Prompt: Please print, exactly as written, the line containing "Task: Click the" and each line after it through the end of the material; pictures stay out.

Extracted material:
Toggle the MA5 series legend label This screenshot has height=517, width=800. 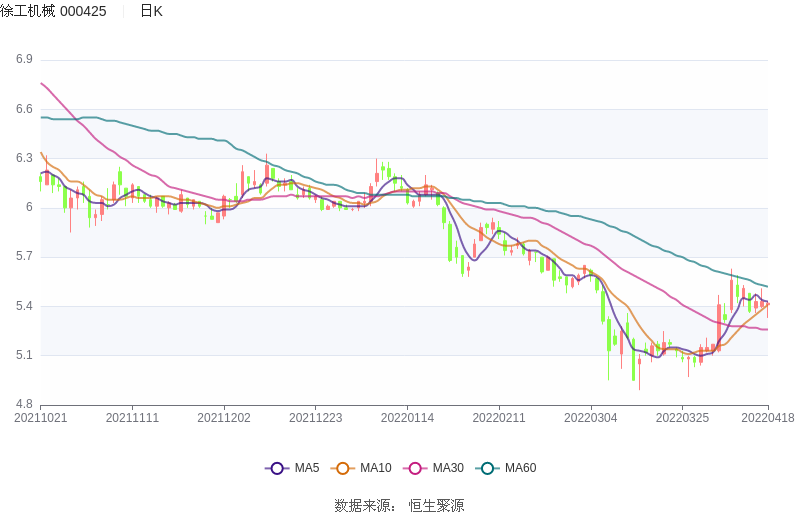[307, 468]
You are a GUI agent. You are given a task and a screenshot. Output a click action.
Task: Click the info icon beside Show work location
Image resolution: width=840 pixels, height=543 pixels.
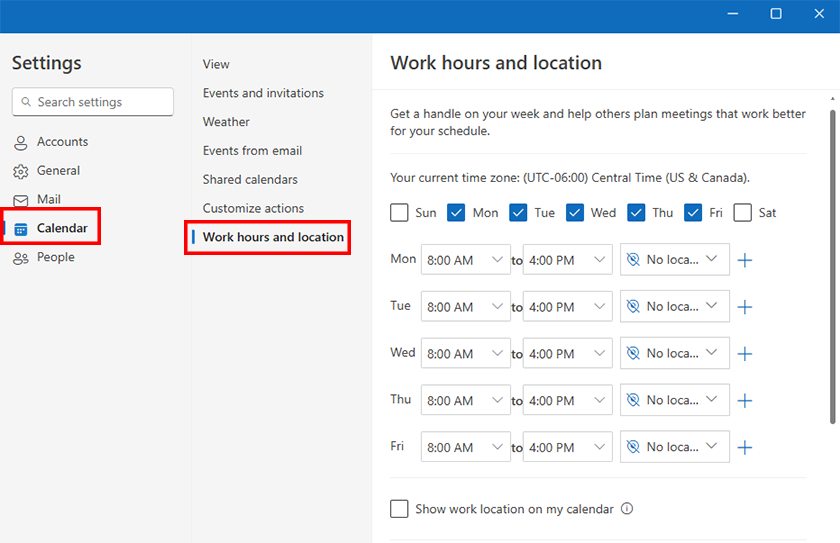point(627,509)
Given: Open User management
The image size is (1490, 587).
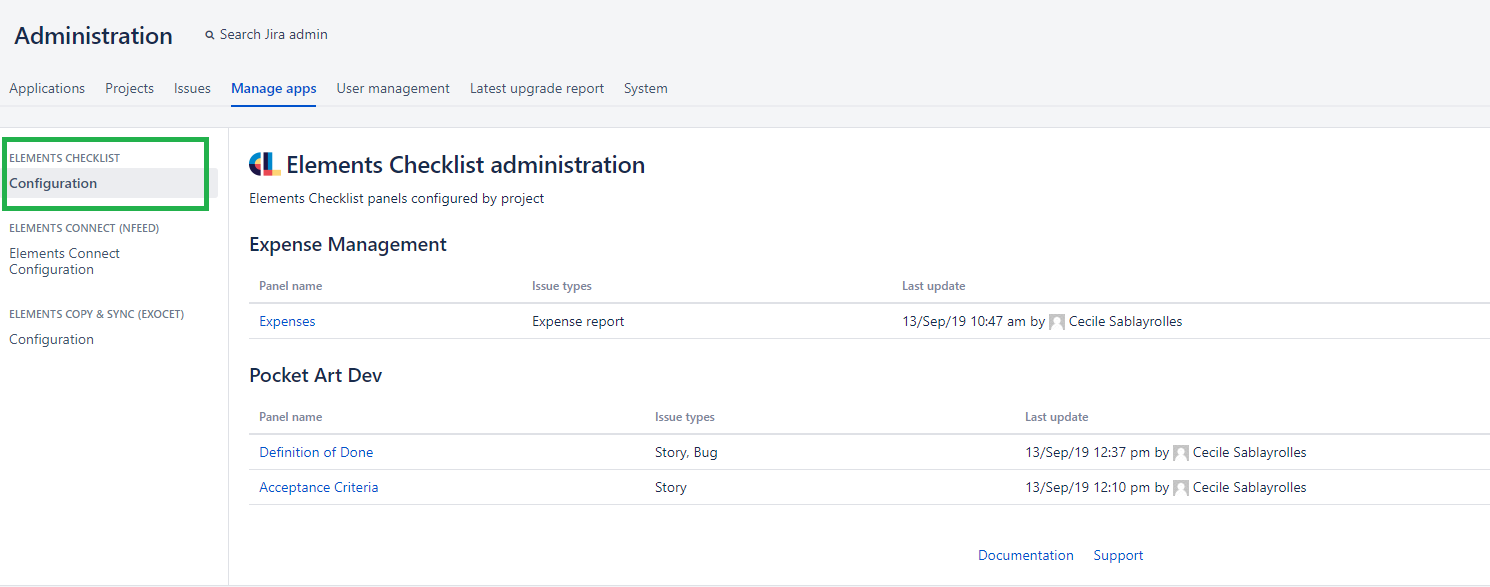Looking at the screenshot, I should point(393,88).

Answer space:
Task: Click the info icon beside Show work location
Image resolution: width=840 pixels, height=543 pixels.
point(627,509)
Given: Open User management
The image size is (1490, 587).
Looking at the screenshot, I should point(393,88).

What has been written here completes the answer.